Python - parallelize a python loop for 2D masked array?

Question

Probably a commonplace question, but how can I parallelize this loop in Python?

for i in range(0,Nx.shape[2]):
  for j in range(0,Nx.shape[2]):
    NI=Nx[:,:,i]; NJ=Nx[:,:,j]
    Ku[i,j] = (NI[mask!=True]*NJ[mask!=True]).sum()

So my question: what's the easiest way to parallelize this code?

         ---------- EDIT LATER------------------

An example of data

import random
import numpy as np
import numpy.ma as ma
from numpy import unravel_index    

#my input
Nx = np.random.rand(5,5,5)  

#mask creation
mask_positions = zip(*np.where((Nx[:,:,0] < 0.4)))
mask_array_positions = np.asarray(mask_positions)
i, j = mask_array_positions.T
mask = np.zeros(Nx[:,:,0].shape, bool)
mask[i,j] = True

And i want to calculate Ku by parallelizing. My aim is to use the Ku array to solve a linear problem so i have to put the mask values apart (represent near the half of my array)

[multiprocessing.Pool](https://docs.python.org/2/library/multiprocessing.html#using-a-pool-of-workers) is a good starting place. — Brian Cain, Feb 27 '15 at 21:20
By the way, outside of implementing @hpaulj's excellent answer, you might want to consider that your mask, which you fabricate in 5 lines is equivalent to just writing `mask = Nx[:,:,0] < 0.4`. — Oliver W., Feb 27 '15 at 21:38

hpaulj · Accepted Answer · 2015-02-28T18:49:27.730

4

I think you want to 'vectorize', to use numpy terminology, not parallelize in the multiprocess way.

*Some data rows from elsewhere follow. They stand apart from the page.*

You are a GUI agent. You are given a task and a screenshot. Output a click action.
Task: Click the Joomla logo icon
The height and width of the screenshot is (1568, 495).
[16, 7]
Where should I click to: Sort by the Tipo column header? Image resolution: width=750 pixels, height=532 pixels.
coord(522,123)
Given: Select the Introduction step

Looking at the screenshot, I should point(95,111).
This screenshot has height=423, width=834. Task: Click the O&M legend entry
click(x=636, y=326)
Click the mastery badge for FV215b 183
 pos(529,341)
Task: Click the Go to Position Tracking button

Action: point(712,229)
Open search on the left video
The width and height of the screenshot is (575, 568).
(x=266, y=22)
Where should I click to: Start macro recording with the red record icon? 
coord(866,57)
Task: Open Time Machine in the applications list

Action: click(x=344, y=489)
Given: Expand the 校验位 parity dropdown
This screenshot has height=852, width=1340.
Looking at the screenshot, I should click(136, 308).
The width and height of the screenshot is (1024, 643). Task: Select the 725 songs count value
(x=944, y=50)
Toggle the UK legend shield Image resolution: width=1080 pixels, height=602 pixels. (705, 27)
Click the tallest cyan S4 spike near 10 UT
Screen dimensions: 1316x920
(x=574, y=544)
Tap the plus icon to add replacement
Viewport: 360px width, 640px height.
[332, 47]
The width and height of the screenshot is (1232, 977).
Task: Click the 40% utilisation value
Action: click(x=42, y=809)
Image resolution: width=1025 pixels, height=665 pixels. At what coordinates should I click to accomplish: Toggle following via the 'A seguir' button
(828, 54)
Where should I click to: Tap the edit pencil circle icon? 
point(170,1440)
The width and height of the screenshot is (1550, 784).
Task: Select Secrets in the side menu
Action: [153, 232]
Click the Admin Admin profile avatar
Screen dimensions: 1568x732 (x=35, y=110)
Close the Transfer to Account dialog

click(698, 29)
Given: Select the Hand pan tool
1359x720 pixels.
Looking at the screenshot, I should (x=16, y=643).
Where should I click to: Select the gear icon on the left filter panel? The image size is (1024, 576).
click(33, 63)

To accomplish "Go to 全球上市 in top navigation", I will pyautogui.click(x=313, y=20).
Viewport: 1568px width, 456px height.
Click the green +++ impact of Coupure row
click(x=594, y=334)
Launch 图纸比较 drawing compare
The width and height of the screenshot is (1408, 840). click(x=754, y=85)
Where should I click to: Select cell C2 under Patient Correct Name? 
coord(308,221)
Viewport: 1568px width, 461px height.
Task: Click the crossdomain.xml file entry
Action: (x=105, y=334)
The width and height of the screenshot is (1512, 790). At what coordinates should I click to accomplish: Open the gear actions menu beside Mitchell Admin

Your calculation is essentially a dot (matrix) product. Apply the mask once to the whole array to get a 2d array, NIJ. Its shape will be (N,5), where N is the number of True values in ~mask. Then it's just a (5,N) array 'dotted' with a (N,5) - ie. sum over the N dimension, leaving you with a (5,5) array.

NIJ = Nx[~mask,:]
Ku = np.dot(NIJ.T,NIJ)

In quick tests it matches the Ku produced by your double loop. Depending on the underlying library used for np.dot there might be some multicore calculation, but that's usually not a priority issue for numpy users.

Applying the large boolean mask is the most time consuming part of these calculations - both the vectorized and iterative versions.

For a mask with 400,000 True values, compare these 2 indexing times:

In [195]: timeit (NI[:400,:1000],NJ[:400,:1000])
100000 loops, best of 3: 4.87 us per loop
In [196]: timeit (NI[mask],NJ[mask])
10 loops, best of 3: 98.8 ms per loop

Selecting the same number of items with basic (slice) indexing is several orders of magnitude faster than advanced indexing with the mask.

Substituting np.dot(NI[mask],NJ[mask]) for (NI[mask]*NJ[mask]).sum() only saves a few ms.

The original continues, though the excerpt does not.